⟨
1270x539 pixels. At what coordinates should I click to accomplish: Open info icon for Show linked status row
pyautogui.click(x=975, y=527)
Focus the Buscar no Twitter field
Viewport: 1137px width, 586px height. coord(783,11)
⟩
⟨
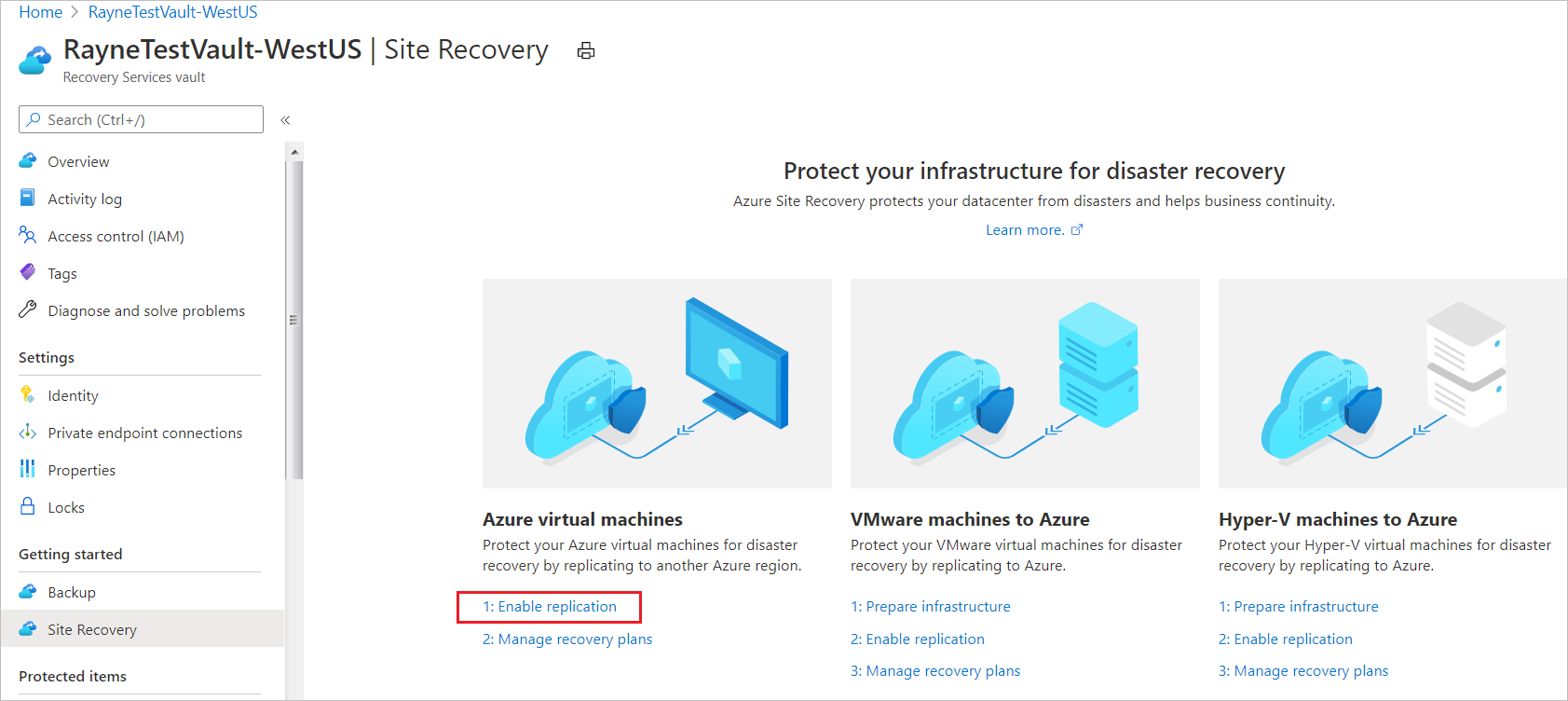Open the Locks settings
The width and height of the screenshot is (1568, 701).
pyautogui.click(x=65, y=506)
⟩
⟨
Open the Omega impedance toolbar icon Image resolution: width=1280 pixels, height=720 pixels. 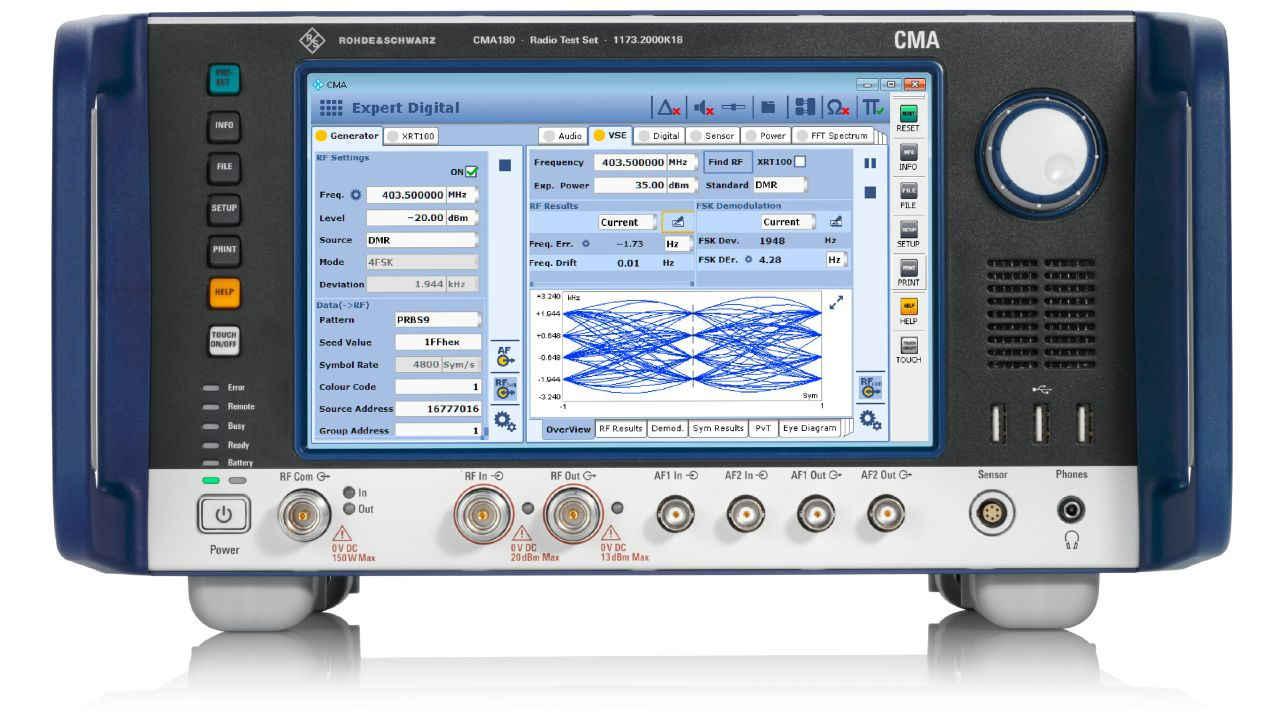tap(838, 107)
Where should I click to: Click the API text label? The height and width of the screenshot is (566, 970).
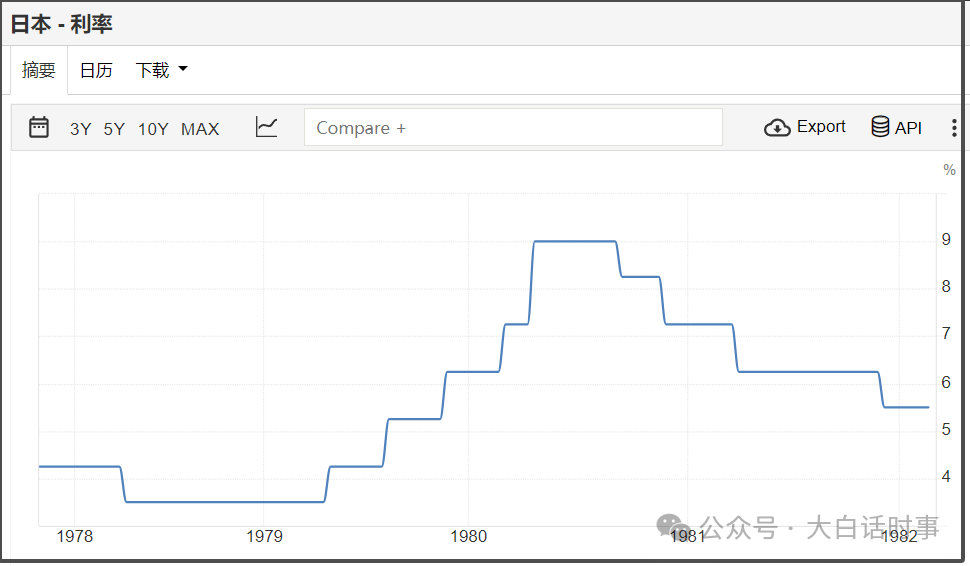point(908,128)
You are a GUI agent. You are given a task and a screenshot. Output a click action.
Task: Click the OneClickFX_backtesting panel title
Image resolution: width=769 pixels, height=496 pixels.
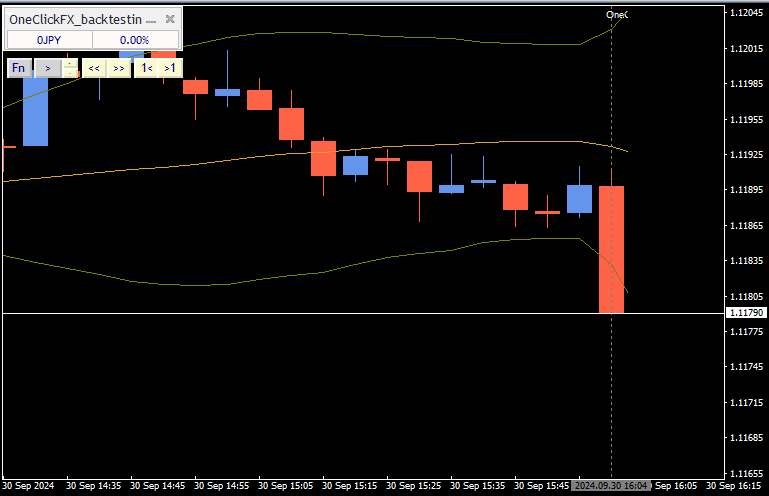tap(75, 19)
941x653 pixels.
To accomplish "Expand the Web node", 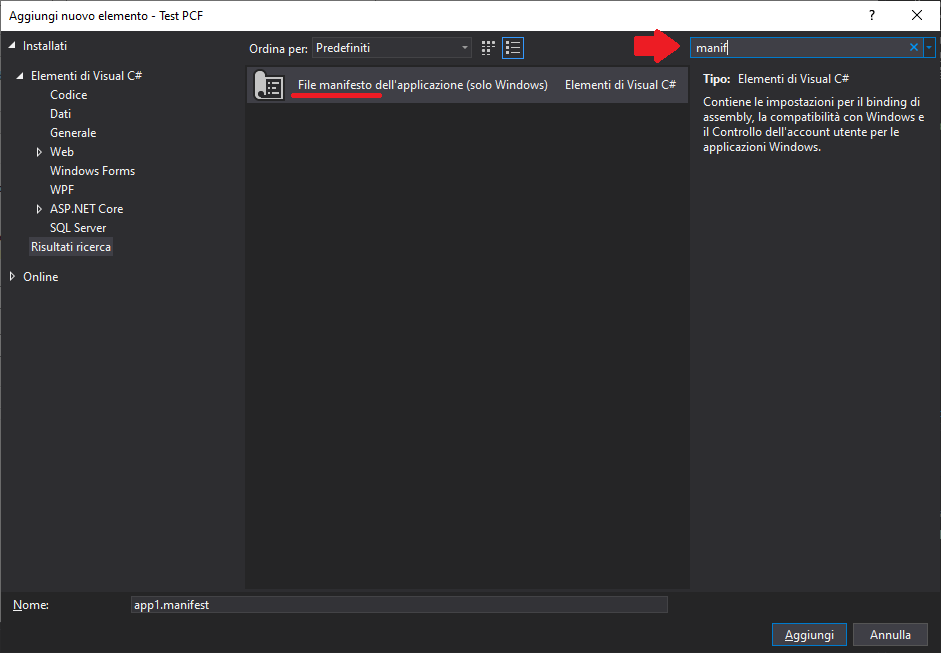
⟩
• **Work request**: Look back over the records above. Reproduce exactly everything from the line with "Where should I" down to the line with "Task: Click the", inclusive, and leave the pictures out.

• **Response**:
Where should I click to: Click the API text label? The height and width of the screenshot is (566, 970).
point(908,128)
You are a GUI agent. You are given a task and a screenshot. Output a click action.
Task: Click the OneClickFX_backtesting panel title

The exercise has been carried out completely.